Order No. 2000, 65 Fed. Reg. at 862:
Resolving loop flow issues: An RTO of sufficient regional scope would internalize loop flow and address loop flow problems over a larger region.
Managing transmission congestion: A single transmission operator over a large area can more effectively prevent and manage transmission congestion.
. . .
Improving Operations: A single OASIS operator over an area of sufficient regional scope will better allocate scarcity as regional transmission demand is assessed; promote simplicity and "one-stop shopping" by reserving and scheduling transmission use over a larger area; and lower costs by reducing the number of OASIS sites.
Planning and coordinating transmission expansion: Necessary transmission expansion would be more efficient if planned and coordinated over a larger region.
Order No. 2000, 65 Fed. Reg. at 863:
For example, we understand that there have been instances where transmission system reliability was jeopardized due to the lack of adequate real-time communications between separate transmission operators in times of system emergencies. To the extent possible, RTO boundaries should encompass areas for which real-time communication is critical, and unified operation is preferred.

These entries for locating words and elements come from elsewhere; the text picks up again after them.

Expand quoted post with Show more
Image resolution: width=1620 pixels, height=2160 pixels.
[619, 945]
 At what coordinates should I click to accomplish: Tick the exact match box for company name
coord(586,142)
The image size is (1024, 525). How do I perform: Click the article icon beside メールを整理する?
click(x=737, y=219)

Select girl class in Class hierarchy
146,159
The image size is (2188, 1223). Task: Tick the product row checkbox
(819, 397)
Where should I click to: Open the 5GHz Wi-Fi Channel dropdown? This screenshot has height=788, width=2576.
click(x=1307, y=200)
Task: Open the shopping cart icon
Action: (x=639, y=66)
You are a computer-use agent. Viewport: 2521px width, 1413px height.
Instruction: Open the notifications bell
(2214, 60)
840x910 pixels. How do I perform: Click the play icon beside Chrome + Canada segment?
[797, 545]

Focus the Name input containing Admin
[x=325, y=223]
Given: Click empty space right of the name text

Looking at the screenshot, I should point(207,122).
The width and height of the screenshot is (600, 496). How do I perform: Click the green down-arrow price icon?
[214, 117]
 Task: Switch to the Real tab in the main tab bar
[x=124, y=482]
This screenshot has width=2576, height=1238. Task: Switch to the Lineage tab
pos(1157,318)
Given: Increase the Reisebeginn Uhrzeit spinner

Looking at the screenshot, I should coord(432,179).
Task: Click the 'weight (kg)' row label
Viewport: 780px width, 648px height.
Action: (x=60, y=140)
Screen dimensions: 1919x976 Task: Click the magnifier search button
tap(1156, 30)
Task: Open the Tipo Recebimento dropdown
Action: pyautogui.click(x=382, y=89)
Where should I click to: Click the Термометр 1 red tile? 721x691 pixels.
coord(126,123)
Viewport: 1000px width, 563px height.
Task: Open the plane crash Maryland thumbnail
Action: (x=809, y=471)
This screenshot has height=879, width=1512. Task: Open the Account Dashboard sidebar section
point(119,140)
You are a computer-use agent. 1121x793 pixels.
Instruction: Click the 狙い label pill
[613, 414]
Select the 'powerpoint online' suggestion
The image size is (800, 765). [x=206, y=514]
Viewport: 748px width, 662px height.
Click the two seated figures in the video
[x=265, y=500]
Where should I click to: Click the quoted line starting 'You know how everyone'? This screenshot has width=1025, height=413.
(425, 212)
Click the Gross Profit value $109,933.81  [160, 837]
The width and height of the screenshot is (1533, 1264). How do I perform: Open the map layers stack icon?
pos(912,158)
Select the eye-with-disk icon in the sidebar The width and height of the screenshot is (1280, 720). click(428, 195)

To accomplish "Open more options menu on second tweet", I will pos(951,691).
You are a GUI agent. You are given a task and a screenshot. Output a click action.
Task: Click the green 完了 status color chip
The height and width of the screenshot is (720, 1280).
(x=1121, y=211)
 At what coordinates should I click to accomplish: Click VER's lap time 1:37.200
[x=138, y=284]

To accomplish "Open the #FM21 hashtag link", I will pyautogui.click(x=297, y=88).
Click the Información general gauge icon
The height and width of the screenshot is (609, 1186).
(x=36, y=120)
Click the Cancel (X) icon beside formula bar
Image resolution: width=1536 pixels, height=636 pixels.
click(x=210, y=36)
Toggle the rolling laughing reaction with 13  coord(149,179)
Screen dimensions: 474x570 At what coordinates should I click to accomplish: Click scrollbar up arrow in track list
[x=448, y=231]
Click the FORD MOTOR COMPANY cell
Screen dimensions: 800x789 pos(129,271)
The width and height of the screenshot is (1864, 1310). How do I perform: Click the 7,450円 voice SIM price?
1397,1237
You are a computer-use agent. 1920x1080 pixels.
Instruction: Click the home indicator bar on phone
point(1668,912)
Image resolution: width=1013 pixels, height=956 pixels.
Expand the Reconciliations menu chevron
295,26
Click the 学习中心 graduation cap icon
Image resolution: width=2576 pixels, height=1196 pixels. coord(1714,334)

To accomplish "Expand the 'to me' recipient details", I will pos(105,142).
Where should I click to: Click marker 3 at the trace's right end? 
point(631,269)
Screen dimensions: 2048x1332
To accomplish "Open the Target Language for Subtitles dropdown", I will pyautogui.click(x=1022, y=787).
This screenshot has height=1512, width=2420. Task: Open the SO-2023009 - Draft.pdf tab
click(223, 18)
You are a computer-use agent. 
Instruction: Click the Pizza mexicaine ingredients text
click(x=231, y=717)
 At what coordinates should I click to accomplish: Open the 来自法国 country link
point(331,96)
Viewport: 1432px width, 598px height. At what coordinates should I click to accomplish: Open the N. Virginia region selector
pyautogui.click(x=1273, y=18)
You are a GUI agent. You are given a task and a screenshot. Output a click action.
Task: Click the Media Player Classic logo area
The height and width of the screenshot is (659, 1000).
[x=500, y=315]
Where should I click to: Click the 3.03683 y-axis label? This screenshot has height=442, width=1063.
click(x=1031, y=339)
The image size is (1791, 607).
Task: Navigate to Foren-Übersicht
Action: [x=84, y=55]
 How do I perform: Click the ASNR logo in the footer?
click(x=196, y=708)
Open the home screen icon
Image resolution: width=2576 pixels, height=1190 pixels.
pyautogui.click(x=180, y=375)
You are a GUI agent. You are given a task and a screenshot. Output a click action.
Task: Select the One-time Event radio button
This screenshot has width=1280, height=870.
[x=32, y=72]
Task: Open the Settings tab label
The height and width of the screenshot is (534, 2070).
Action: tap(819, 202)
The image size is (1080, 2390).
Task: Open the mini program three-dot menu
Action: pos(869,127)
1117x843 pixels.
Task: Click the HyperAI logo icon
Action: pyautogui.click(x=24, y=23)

Order No. 2000, 65 Fed. Reg. at 867-68:
The fourth proposed characteristic of an RTO is that it must have exclusive authority for maintaining the short-term reliability of the transmission grid under its control. In the NOPR we identified four basic short-term reliability responsibilities of an RTO: (1) the RTO must have exclusive authority for receiving, confirming and implementing all interchange schedules; (2) the RTO must have the right to order redispatch of any generator connected to transmission facilities it operates if necessary for the reliable operation of these facilities; (3) when the RTO operates transmission facilities owned by other entities, the RTO must have authority to approve and disapprove all requests for scheduled outages of transmission facilities to ensure that the outages can be accommodated within established reliability standards; and (4) if the RTO operates under reliability standards established by another entity (e.g., a regional reliability council), the RTO must report to the Commission if these standards hinder its ability to provide reliable, non-discriminatory and efficiently priced transmission service.